Now, he has decided to try for elective office – the Piedmont Unified School District board of education. Kelley is one of five candidates vying for three spots on the school board in the November 3 election. The top three vote-getters will assume office at the end of the year.
Kelley has never run for office before. He said in an online Q&A with the Exedra that there were multiple reasons he decided now was the time: Work to open Piedmont schools safely when the time is right; Make sure the schools are a welcoming place for all students; Plan carefully for what education will look like in the future.
“Distance learning and the decisions on how and when to re-open in-person learning is the biggest issue facing our schools right now,” Kelley wrote. “Many students, especially younger ones and those in special education, are struggling to learn in this model. Many families are overwhelmed with the responsibilities of work and at-home learning. Students’ social skills and independence are also being negatively impacted. Educators are working to find ways to deliver the best education under the circumstances.”
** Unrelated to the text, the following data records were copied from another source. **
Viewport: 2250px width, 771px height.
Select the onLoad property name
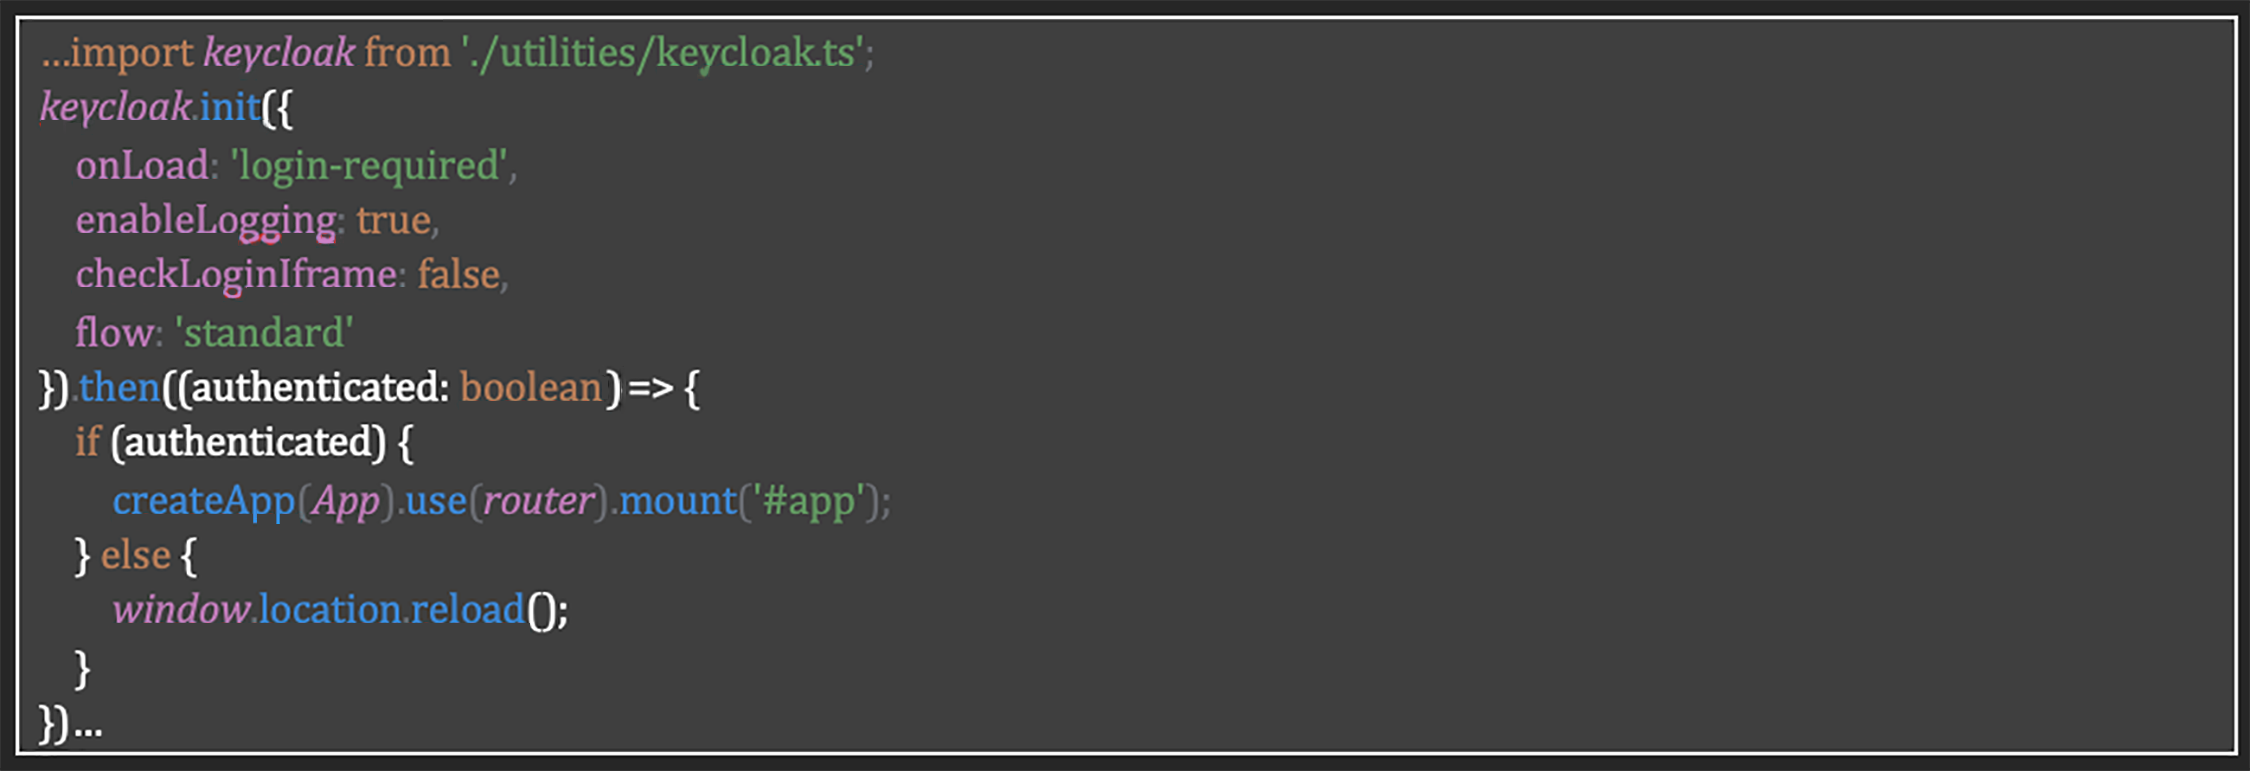click(x=142, y=165)
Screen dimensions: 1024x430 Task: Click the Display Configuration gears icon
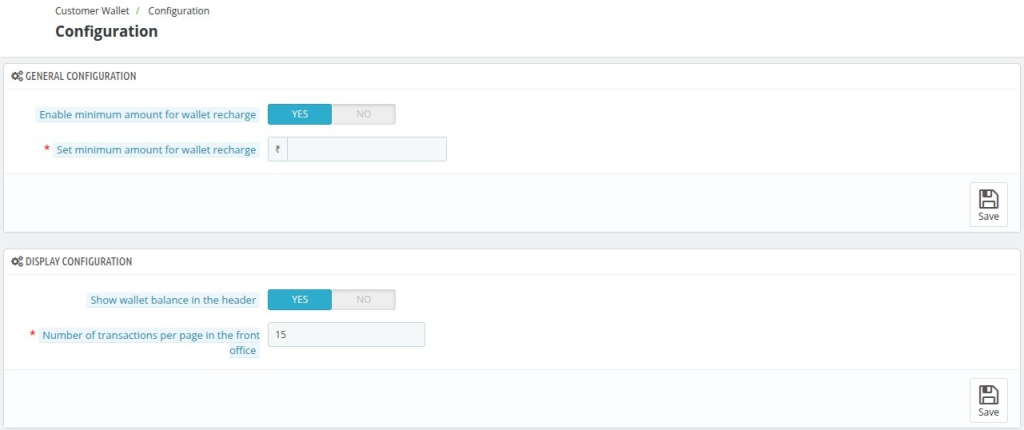(x=17, y=261)
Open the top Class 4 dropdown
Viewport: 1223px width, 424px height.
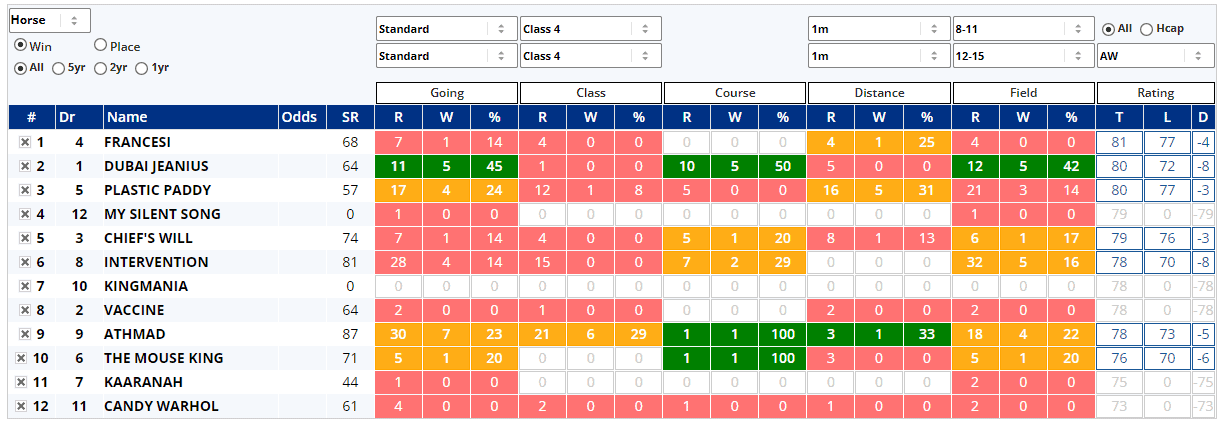[590, 29]
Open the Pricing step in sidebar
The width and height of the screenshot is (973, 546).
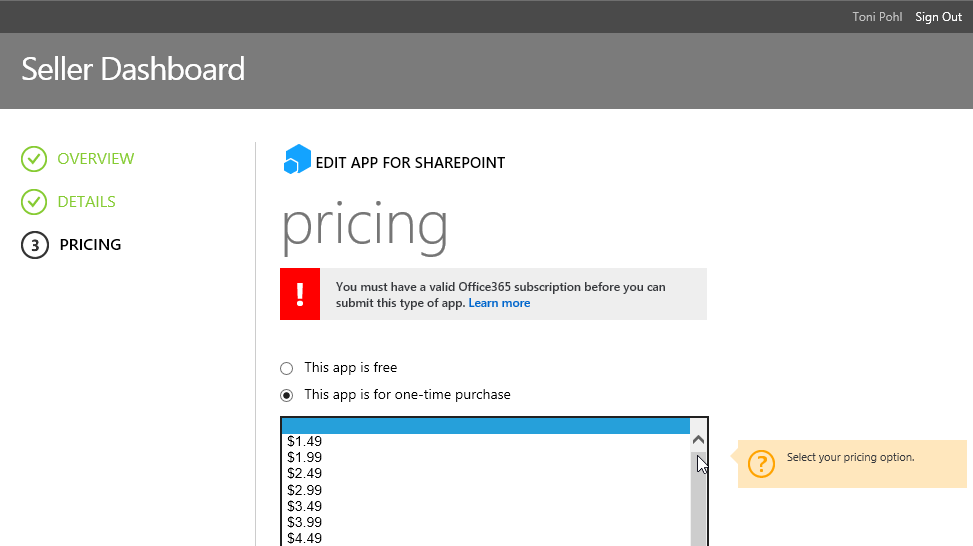[90, 245]
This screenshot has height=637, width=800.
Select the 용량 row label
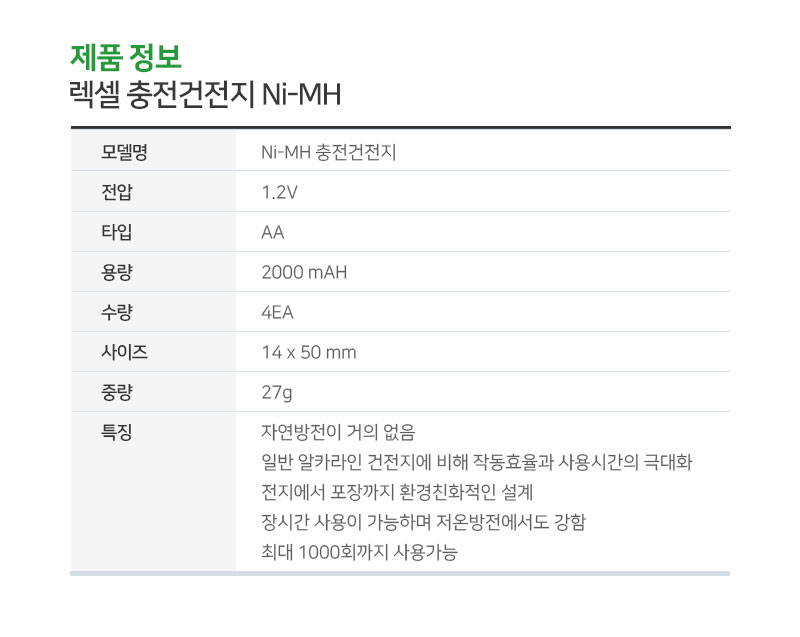click(x=117, y=272)
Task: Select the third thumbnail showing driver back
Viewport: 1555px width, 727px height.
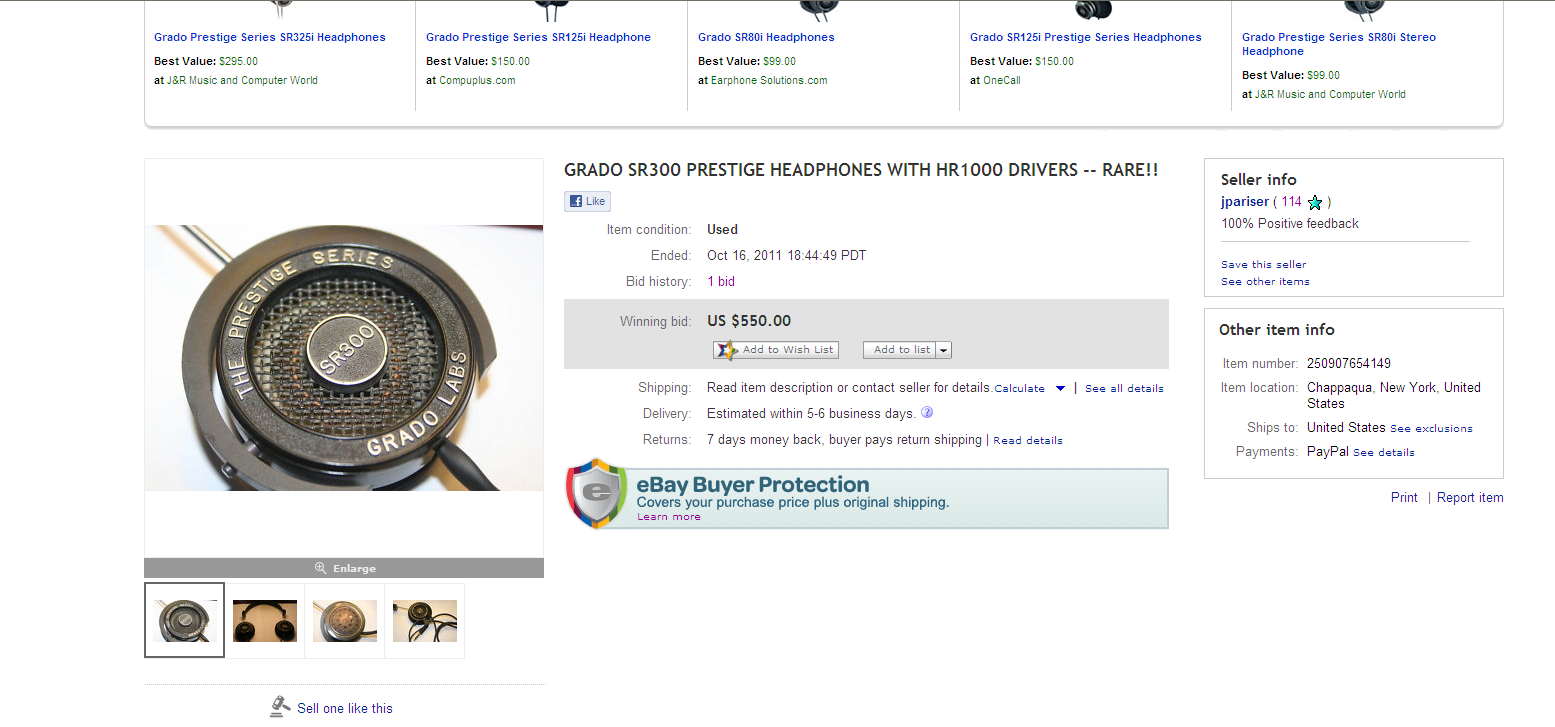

Kelley said his priority if elected will be, “Ensuring that students can return to in-person learning as soon as it is safe to do so and working to make sure that transition is 1) safe for students, educators, families and the whole Piedmont community, and 2) done in a way that maximizes stability so that families can plan for work and child care.”
Figuring out how to safely re-open schools is the most pressing issue. PUSD spent the end of the 2019-20 school year teaching students online thanks to the COVID-19 pandemic. The new school year has begun the same way. Many parents are concerned that their children might not be getting the same level of education online compared to in-person instruction. Some teachers, many of whom are in vulnerable demographics in terms of the disease, have expressed concerns that school cannot yet open safely.
Kelley wrote, “The principles that would guide me in making decisions about return to in-person learning if I were elected to the school board are: 1. Safety – ensuring schools have the resources to comply with health regulations to protect students, families, educators and the whole Piedmont community, 2. Stability – finding ways to make transitions stable and lasting so families can plan for work and childcare, and 3. Consensus – engaging in ongoing consultations to ensure all parties are heard so that any waiver application can be supported by the broadest range of stakeholders possible.”
Kelley moved to Piedmont as a child and after graduating high school moved to Virginia to attend college and law school. He moved to Seattle and worked as a labor and employment law attorney. He returned to Piedmont in 2009 with his husband and two daughters. He is now a stay-at-home dad. His daughters are in sixth and ninth grade. Kelley is also the educational guardian to two nephews who also attend Piedmont schools.